----- THE RECORDS -----

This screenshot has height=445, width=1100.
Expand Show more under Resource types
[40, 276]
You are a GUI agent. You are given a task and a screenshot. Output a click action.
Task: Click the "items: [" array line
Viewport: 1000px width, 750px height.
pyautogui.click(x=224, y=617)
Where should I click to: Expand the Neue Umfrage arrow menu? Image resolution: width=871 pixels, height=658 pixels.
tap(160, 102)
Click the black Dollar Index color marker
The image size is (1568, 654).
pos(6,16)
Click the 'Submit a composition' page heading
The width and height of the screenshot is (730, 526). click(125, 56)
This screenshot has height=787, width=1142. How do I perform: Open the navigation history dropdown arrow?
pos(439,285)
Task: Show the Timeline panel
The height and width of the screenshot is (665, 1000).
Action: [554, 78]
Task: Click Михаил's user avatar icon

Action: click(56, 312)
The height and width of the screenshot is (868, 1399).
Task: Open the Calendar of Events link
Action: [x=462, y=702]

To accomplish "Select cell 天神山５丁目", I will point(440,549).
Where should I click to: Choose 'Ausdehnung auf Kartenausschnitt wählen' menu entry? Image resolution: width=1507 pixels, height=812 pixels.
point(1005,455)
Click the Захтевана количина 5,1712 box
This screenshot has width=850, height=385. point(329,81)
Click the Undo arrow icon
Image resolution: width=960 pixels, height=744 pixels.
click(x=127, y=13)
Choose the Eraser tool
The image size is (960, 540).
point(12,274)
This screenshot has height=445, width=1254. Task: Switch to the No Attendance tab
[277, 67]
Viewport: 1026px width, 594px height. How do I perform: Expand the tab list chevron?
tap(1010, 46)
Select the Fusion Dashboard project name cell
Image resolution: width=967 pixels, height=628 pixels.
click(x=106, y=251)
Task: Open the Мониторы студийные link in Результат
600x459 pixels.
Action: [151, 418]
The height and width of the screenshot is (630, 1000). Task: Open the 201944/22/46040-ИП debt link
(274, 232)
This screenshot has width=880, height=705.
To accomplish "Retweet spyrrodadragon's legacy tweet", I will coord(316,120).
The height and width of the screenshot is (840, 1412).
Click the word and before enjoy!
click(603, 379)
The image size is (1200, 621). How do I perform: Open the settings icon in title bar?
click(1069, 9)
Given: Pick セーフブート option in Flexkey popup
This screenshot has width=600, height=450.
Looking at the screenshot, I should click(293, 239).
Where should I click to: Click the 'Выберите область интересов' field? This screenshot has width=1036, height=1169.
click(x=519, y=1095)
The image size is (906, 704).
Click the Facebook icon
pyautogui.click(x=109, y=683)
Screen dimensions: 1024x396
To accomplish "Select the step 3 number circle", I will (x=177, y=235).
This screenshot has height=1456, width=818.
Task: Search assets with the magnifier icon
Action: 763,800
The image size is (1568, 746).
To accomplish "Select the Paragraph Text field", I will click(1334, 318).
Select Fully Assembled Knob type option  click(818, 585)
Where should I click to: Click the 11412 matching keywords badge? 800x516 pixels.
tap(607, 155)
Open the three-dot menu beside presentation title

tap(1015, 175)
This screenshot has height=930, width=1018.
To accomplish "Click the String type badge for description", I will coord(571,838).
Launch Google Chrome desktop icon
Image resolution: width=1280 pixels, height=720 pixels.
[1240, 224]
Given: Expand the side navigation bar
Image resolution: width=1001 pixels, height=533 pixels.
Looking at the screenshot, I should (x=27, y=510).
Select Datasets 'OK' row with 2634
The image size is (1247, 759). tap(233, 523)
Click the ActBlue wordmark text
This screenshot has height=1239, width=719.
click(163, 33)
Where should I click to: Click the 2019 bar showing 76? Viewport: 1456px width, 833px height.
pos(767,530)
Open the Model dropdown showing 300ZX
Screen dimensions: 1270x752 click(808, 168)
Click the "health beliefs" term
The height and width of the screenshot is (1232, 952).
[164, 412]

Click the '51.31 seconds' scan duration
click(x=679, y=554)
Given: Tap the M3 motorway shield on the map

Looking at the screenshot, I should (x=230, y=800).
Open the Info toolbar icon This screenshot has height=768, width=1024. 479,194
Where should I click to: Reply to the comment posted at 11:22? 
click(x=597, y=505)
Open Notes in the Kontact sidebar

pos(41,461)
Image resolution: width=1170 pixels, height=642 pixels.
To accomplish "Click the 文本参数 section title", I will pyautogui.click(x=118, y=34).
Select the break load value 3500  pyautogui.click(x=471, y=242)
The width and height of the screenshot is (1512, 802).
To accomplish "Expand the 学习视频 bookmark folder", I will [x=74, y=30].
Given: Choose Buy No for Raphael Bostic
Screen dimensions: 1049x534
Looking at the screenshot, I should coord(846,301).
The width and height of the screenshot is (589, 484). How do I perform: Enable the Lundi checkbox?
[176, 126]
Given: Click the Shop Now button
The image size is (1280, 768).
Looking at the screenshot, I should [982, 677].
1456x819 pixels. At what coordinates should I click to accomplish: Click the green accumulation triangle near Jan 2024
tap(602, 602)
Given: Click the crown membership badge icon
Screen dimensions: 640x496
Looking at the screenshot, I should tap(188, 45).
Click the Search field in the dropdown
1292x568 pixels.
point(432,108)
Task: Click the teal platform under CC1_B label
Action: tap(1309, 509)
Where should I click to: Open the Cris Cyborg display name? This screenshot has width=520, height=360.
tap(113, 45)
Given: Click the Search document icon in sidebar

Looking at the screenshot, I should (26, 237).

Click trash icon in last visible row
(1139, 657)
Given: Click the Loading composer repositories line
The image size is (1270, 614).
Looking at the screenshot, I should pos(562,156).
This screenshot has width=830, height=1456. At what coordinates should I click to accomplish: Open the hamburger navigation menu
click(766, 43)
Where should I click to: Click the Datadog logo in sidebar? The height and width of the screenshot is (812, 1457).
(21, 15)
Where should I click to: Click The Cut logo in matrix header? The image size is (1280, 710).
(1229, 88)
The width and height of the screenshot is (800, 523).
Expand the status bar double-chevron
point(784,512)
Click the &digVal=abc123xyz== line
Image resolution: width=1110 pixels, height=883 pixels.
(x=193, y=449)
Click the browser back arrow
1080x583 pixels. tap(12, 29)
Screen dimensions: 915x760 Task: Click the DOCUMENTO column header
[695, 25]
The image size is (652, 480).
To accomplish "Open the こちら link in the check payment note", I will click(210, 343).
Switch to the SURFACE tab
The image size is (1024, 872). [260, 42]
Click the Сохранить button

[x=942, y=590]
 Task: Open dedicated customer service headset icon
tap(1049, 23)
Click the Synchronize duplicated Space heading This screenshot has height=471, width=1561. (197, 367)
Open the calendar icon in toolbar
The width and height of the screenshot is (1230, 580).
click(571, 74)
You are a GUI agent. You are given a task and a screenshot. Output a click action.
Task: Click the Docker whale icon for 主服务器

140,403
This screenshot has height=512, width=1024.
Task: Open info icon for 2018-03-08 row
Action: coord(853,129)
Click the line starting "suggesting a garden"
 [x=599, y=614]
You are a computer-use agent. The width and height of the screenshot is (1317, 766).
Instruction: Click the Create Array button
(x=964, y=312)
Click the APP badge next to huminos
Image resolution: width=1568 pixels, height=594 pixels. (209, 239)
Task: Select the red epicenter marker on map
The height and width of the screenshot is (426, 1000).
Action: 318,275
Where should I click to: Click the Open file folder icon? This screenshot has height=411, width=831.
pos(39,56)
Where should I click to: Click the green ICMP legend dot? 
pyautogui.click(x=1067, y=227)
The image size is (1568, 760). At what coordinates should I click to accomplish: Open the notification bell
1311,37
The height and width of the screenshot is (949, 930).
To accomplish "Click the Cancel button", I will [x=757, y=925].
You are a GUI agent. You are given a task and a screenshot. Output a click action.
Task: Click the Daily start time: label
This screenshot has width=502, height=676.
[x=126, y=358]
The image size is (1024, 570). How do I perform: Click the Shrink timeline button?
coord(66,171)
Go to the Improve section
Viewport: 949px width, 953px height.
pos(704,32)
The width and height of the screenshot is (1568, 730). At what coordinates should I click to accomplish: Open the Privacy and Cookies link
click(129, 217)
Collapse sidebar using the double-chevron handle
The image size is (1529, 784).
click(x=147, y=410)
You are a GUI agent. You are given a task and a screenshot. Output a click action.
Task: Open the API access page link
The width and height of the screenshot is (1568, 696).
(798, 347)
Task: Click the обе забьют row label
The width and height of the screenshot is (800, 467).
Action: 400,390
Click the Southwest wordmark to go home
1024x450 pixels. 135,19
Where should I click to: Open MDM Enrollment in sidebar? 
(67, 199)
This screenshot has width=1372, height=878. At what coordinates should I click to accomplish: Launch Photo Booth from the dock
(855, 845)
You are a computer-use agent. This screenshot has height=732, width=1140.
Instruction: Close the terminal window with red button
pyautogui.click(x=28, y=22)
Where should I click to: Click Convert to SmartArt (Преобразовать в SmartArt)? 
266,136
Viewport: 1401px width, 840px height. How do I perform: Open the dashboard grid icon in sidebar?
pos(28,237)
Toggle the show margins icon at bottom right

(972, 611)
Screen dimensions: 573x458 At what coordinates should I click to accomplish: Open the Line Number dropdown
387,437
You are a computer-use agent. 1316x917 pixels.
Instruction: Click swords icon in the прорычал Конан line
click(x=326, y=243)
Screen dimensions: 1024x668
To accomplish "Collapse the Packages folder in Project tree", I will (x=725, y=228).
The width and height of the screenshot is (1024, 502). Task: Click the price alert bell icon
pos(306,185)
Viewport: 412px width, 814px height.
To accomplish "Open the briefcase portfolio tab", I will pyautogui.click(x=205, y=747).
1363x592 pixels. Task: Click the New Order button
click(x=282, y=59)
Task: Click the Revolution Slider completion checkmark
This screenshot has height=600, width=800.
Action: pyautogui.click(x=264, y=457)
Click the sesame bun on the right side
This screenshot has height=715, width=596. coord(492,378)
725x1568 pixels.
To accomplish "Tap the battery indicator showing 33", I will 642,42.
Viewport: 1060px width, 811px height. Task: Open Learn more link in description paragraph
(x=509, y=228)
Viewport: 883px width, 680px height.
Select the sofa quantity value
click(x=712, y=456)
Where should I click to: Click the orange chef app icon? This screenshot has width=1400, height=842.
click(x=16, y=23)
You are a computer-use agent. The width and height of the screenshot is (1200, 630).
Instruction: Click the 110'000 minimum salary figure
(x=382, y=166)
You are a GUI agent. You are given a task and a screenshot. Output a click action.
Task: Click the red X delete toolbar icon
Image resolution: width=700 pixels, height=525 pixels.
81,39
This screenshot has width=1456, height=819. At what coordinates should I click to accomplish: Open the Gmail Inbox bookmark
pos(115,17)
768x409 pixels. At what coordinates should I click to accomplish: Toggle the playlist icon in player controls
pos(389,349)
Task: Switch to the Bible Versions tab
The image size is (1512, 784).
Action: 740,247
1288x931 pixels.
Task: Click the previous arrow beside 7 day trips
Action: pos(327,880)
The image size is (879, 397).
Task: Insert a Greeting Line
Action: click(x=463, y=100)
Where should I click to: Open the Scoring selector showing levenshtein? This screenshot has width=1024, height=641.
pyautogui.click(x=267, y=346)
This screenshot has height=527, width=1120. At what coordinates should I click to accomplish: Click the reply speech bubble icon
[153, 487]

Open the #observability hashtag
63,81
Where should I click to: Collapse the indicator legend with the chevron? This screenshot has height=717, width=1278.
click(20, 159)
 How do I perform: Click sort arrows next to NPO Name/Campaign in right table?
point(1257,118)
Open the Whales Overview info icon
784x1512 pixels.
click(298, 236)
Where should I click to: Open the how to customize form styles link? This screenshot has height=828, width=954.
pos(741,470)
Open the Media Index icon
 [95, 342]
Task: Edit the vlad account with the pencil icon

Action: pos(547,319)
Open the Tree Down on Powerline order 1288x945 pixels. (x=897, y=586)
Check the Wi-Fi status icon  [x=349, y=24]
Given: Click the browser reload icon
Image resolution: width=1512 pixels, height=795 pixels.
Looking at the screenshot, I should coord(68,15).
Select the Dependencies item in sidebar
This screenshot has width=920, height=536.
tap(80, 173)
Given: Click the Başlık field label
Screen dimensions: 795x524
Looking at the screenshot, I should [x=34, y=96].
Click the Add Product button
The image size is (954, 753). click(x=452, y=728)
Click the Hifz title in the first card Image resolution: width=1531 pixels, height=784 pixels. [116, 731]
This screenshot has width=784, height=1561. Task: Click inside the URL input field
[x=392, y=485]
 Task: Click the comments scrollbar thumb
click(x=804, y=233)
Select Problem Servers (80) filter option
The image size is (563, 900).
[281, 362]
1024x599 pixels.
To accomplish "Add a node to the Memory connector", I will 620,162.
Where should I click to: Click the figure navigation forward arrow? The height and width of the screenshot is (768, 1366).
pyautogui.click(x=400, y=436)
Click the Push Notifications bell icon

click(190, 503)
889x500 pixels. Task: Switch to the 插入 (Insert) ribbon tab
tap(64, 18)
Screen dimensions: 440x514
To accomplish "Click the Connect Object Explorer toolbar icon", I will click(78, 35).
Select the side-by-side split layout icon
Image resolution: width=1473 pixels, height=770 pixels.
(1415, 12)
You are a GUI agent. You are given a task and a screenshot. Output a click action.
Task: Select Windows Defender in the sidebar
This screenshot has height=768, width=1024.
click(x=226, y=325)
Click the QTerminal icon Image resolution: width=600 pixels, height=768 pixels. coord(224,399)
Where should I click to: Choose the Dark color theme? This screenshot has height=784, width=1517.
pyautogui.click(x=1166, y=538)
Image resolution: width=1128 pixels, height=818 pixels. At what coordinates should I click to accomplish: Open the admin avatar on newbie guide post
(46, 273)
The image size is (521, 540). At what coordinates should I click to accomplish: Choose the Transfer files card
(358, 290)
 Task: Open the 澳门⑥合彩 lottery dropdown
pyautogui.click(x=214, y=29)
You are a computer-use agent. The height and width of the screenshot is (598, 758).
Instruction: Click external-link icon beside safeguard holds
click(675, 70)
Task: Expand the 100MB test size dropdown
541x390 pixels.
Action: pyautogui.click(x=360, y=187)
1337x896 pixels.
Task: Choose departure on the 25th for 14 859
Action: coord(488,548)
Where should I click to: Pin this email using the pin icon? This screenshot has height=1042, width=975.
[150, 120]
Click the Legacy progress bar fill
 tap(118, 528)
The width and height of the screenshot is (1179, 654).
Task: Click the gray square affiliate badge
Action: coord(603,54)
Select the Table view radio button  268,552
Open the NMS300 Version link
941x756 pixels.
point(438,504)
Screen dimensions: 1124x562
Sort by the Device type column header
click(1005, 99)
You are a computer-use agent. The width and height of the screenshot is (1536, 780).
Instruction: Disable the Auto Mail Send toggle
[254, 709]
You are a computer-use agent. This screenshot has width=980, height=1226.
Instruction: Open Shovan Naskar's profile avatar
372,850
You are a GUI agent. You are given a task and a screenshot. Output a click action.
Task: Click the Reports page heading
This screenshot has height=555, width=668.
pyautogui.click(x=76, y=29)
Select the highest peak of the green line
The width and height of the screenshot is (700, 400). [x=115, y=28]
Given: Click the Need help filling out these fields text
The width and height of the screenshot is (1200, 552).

-----

HOW TO COMPLETE THIS TASK
Please count the lines of the entries above that include "toolbar" and give only the total.

WRITTEN SOLUTION
4